Text shown ->
** start **
- Chavarzaq Rural District Location within Iran
- Coordinates: 36°59′N 48°40′E﻿ / ﻿36.983°N 48.667°E
- Country: Iran
- Province: Zanjan
- County: Tarom
- District: Chavarzaq
- Established: 1987
- Capital: Chavarzaq

Population (2016)
- • Total: 9,624
- Time zone: UTC+3:30 (IRST)

= Chavarzaq Rural District =

Rural district in Zanjan province, Iran

Chavarzaq Rural District (دهستان چورزق) is in Chavarzaq District of Tarom County, Zanjan province, Iran. It is administered from the city of Chavarzaq.
** end **
Records ->
** start **
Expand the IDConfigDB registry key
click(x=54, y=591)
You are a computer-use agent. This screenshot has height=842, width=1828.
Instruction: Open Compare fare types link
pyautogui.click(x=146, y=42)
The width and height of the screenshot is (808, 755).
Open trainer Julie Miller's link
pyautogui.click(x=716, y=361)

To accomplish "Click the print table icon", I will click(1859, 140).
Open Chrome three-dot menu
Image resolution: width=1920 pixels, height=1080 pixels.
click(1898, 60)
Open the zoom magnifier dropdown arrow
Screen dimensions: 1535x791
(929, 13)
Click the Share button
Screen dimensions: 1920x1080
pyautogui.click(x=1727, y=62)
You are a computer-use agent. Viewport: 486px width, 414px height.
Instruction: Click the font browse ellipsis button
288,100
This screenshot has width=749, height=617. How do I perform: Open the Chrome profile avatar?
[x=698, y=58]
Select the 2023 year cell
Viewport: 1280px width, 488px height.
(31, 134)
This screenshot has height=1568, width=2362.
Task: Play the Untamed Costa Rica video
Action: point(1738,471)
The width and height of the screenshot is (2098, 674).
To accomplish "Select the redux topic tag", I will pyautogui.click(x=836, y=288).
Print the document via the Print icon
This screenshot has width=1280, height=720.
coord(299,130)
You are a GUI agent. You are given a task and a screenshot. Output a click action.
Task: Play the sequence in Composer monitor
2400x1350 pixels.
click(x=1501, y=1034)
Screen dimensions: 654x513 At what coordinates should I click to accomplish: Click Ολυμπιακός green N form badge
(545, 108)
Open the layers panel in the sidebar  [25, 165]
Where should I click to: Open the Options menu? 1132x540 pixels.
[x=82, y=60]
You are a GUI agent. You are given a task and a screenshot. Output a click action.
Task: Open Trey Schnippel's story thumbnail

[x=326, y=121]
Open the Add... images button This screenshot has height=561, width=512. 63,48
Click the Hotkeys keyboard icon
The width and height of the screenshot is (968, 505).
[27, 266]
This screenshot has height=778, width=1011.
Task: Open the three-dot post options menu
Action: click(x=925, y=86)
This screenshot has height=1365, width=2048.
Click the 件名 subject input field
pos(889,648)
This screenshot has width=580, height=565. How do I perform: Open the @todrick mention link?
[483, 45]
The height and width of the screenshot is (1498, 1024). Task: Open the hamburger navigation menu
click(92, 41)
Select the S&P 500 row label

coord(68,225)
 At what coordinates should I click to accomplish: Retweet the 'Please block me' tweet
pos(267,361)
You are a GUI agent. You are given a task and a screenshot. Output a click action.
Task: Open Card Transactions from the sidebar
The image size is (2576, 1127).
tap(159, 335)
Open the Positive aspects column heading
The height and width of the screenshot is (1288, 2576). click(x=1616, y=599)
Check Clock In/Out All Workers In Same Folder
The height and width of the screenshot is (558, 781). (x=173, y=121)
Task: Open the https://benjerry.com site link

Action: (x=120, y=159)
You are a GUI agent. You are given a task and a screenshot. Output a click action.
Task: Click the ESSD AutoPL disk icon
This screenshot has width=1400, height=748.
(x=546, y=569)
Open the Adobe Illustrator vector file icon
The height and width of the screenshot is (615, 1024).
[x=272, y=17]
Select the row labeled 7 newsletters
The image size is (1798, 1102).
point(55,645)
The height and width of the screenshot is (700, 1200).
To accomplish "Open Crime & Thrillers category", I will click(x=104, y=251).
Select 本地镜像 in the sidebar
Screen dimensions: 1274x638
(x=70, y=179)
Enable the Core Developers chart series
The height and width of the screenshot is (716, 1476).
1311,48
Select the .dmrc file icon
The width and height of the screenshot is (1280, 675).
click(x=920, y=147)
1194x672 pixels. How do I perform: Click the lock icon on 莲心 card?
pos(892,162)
** end **
Exercise requirements ->
1/ What total population does the text on Chavarzaq Rural District give for 2016?
2/ Carry on writing the Chavarzaq Rural District text from where it stops.

Results in order ->
1/ 9,624

2/
==Demographics==
===Population===
At the time of the 2006 National Census, the rural district's population was 9,616 in 2,283 households. There were 9,858 inhabitants in 2,742 households at the following census of 2011. The 2016 census measured the population of the rural district as 9,624 in 2,907 households. The most populous of its 30 villages was Shit, with 896 people.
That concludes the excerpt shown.